- _What is expected_
Edit the piece on perpetual contracts below: write it out starting with "But if you do" and going on through "the underlying equity.", with "ecosystem partners" swapped for "third-party providers".

- _Document extract_
....
The first wave was making on-chain Perps feel like a CEX. Hyperliquid's initial appeal wasn't just building another Perp DEX; it was making on-chain margin trading feel less like DeFi and more like a centralized exchange. Order books, low latency, API, rebates, ecosystem front-ends, the HYPE airdrop, no VCs, community wealth effects – these factors combined to push it from an on-chain protocol into a primary trading venue. This phase wasn't glamorous, but it was critical. The hardest part for a trading platform is that first drop of liquidity. Once people come to trade, market makers follow, and only then can it handle larger asset sizes.

The second wave was the transfer of trust after 10.11. The black-box risks of centralized exchanges were exposed again. Since then, many whales prefer to trade openly against everyone on-chain than risk being silently liquidated in a dark forest system where they can't see their counterparty's true nature. "Decentralization" isn't just a slogan; it's the traders' practical need to "know exactly how they died" during extreme market conditions.

The third wave was the volatility in macro assets like gold and crude oil. Wars and geopolitical conflicts pulled the global market back into macro narratives. Users needed a venue to trade global assets 24/7. Traditional markets have opening and closing bells, regional restrictions, and account limitations. On-chain perpetual markets have none of these burdens.

The fourth wave, needing little elaboration, is the explosion in US stock trading. When hot assets are placed into a 24/7, global, low-barrier perpetual market, the assets themselves bring traffic, which attracts B-side market makers and ecosystem front-ends, which in turn enhance liquidity, creating a snowball effect.

So, understanding the concept early doesn't guarantee big results. We all know now that previously, there weren't enough on-chain users, wallet experiences weren't mature enough, market-making infrastructure was incomplete, and asset volatility didn't present sufficient external opportunities. Without the wind, building a big ship just leaves it stranded.

The Evil and Alluring Perpetual Contract!

Finally, let's talk about crypto's greatest invention: the perpetual contract.

If you want to trade spot US stocks, you face a complex web of compliance, custody, underlying asset mapping, trading hours, settlement, equity rights, dividends, corporate actions, and more. Every step involves interacting with the old financial system, and every step can become a bottleneck.

But if you do US stock Perps, the platform only needs to maintain a contract pool around the price. Liquidity can be provided by ecosystem partners. Users are trading price exposure; they don't directly hold the underlying equity.

It bypasses the heaviest parts and captures the most trade-demanding part.

This is, of course, also its evil side. Perps simplify an asset into a symbol for betting, compressing complex ownership into a choice of direction and leverage multiplier. It doesn't care if you own the stock, it doesn't care if you understand the company's value. It only cares if the price moves, if someone wants to go long, and if someone wants to go short.

This is also its most compelling and vibrant charm.
....
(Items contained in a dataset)
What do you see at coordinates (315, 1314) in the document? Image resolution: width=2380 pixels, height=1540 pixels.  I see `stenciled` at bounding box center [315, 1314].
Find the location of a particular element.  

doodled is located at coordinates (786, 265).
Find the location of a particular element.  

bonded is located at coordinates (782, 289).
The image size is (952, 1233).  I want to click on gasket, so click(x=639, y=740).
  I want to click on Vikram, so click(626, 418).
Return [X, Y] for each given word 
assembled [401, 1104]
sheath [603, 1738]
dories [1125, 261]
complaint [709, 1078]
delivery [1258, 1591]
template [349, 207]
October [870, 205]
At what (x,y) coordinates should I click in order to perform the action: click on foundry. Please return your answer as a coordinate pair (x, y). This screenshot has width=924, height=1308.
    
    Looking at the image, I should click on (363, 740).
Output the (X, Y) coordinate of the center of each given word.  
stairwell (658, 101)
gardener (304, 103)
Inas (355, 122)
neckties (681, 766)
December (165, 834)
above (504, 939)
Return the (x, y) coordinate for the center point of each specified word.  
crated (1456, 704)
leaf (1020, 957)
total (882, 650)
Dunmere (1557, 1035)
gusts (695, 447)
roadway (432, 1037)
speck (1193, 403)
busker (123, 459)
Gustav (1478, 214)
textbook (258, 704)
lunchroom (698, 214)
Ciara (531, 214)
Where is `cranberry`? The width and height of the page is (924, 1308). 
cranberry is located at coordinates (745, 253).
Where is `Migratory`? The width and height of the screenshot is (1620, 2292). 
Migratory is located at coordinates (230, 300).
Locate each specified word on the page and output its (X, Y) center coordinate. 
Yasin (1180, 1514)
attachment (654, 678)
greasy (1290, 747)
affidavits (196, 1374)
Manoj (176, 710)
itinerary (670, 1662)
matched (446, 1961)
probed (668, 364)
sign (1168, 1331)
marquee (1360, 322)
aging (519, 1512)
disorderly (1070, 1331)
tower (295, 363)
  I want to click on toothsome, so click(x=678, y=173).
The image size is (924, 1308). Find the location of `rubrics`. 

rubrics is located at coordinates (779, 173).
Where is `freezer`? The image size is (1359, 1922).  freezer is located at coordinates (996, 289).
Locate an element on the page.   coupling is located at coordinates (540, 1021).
....
- _Solution for this exercise_
But if you do US stock Perps, the platform only needs to maintain a contract pool around the price. Liquidity can be provided by third-party providers. Users are trading price exposure; they don't directly hold the underlying equity.